● Source text
Jytte Klausen, Politics
The Western Jihadism Project uses data from a multitude of sources to create a relational database illustrating the connections between people involved in domestic Islamist extremism. The goal is to facilitate study and informed debate about how terrorist organizations take root, develop, and can be countered.
Jean-Paul L'Huillier, Economics
Jean-Paul L’Huillier is an economist with interests in macroeconomics and experimental economics. His research focuses on the implications of information frictions for Monetary Economics and Business Cycles using both theoretical and empirical approaches.
Jeffrey Lenowitz, Politics
Jeffrey Lenowitz is a political theorist whose research interests are democratic theory, constitutional design, jurisprudence, history of political thought, legitimacy, political obligation, and punishment. His current research focuses on the assumptions, normative consequences, and origins of various institutional design and decision-making procedures.

● Exercise set
A – Using the faculty research profiles, list every research interest named for Jeffrey Lenowitz.
B – Decide whether each statement agrees with the faculty research profiles, answering yes or no and quoting the deciding words: (i) The Western Jihadism Project creates a relational database. (ii) Jean-Paul L'Huillier's research relies only on theoretical approaches. (iii) Jeffrey Lenowitz is listed under Economics.
C – Write a continuation of the faculty research profiles, beginning right after the last sentence shown.

● Dataset section
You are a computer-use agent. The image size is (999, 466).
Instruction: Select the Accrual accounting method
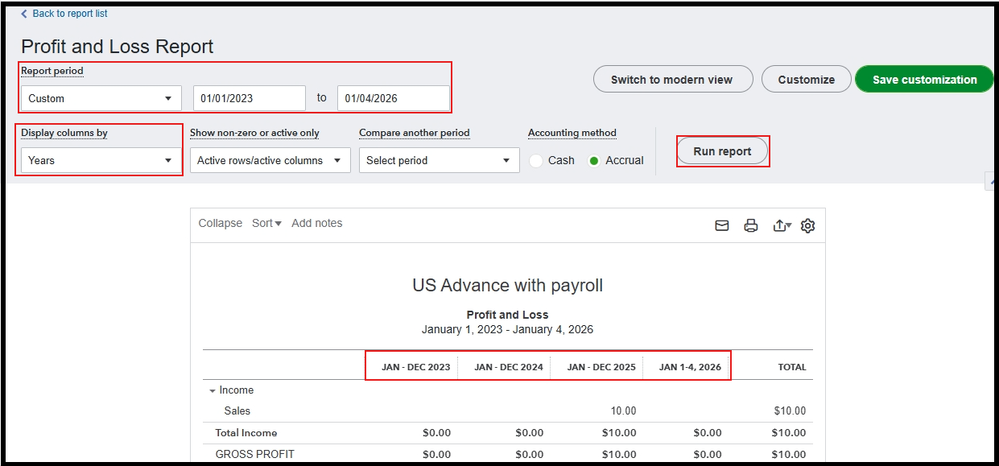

● Task responses
A – democratic theory, constitutional design, jurisprudence, history of political thought, legitimacy, political obligation, punishment

B –
(i) Yes: "to create a relational database illustrating the connections between people involved in domestic Islamist extremism"
(ii) No: "using both theoretical and empirical approaches"
(iii) No: "Jeffrey Lenowitz, Politics"

C –
Constantine Lignos, Linguistics
Constantine Lignos performs research at the intersection of computation and language. His work is fundamentally interdisciplinary, combining machine learning with theoretical and experimental linguistics to develop simple yet effective models to study language in the mind and build natural language processing systems.
Mary Meeter, Linguistics
Mary Meeter is a computational linguist studying speech recognition and natural language processing with a broad background in interactive dialog systems, analytics in healthcare and call centers, and core speech recognition performance.
Benjamin Shiller, Economics
This research focuses the economic impact of digitization, specifically the impact on optimal pricing, supplier coordination, and resale.
Visit Benjamin Shiller's website for more information on this and other research.
Amber Spry, Politics and African and African American Studies
Amber Spry is an Assistant Professor in the Department of Politics and the Department of African and Afro American Studies. Her research and teaching address the dynamics of political attitudes and behaviors in United States politics. Specifically, Amber is interested in political behavior, identity, race and ethnic politics, political psychology, and survey design methods.
Michael Strand, Sociology
Michael Strand is a sociologist whose research and teaching interests are broadly concerned with social theory, culture and morality. His current research examines social justice as a historical entity rather than a philosophical, moral or legal ideal.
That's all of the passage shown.